OMNI, an NFT platform that uses staked NFTs as collateral to lend crypto loans, was hit by a flash loan attack on July 10, causing it to lose 1300 ETH ($1.4M). The perpetrator used a re-entrancy exploit to carry out the attack and escaped with the funds in the form of wETH.
OMNI lost funds when a hacker deposited NFTs from the popular Doodles collection and used them as collateral to issue a loan in wrapped Ethereum (wETH).
Blockchain security firm BlockSec gave a post-mortem account of the flash loan attack. After borrowing a wETH loan against Doodles NFT, the hacker took advantage of the re-entrancy exploit by withdrawing all but one NFT, thus allowing them to default the initial loan by generating a callback function.
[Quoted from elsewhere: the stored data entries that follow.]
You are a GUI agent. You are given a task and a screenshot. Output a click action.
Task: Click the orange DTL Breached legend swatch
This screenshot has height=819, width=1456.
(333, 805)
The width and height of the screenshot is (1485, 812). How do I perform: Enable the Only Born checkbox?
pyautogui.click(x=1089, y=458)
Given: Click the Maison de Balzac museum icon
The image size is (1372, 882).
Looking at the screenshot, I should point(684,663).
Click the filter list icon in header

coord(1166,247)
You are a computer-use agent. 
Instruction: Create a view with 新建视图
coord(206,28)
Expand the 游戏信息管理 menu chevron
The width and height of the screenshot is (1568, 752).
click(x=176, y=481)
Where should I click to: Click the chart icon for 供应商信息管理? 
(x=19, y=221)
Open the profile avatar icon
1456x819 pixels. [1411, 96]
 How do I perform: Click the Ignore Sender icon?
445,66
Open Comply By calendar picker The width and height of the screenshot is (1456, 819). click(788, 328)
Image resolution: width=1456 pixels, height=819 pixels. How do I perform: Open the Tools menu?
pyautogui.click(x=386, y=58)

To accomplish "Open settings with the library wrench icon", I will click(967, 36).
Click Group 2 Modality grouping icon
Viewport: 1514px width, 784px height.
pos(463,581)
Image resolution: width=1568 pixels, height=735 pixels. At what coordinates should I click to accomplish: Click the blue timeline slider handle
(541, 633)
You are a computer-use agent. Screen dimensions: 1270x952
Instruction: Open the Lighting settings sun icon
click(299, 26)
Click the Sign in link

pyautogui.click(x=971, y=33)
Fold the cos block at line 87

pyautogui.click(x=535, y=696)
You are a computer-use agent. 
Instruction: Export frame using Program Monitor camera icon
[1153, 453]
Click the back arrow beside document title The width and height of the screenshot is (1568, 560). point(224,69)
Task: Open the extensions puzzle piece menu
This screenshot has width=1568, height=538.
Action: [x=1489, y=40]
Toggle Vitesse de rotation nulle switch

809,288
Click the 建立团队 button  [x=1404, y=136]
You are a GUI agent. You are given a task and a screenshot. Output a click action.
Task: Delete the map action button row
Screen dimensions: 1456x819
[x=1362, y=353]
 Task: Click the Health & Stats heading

Once the position was liquidated, the remaining NFT was returned to the hacker as the value of the NFT was insufficient to pay back the initial loan.
Etherscan revealed that the perpetrator sent their newly acquired wETH through Tornado Cash. Since Tornado Cash is a coin mixing service that makes it hard to detect the origin of funds, the hacker was able to escape with the appropriated funds.
Following the attack during its beta testing, the developers began suspending the OMNI Protocol to investigate and review the situation with external security firms. OMNI also reported that no customer funds were lost; only internal testing funds were lost as OMNI was in beta testing mode when the attack was carried out.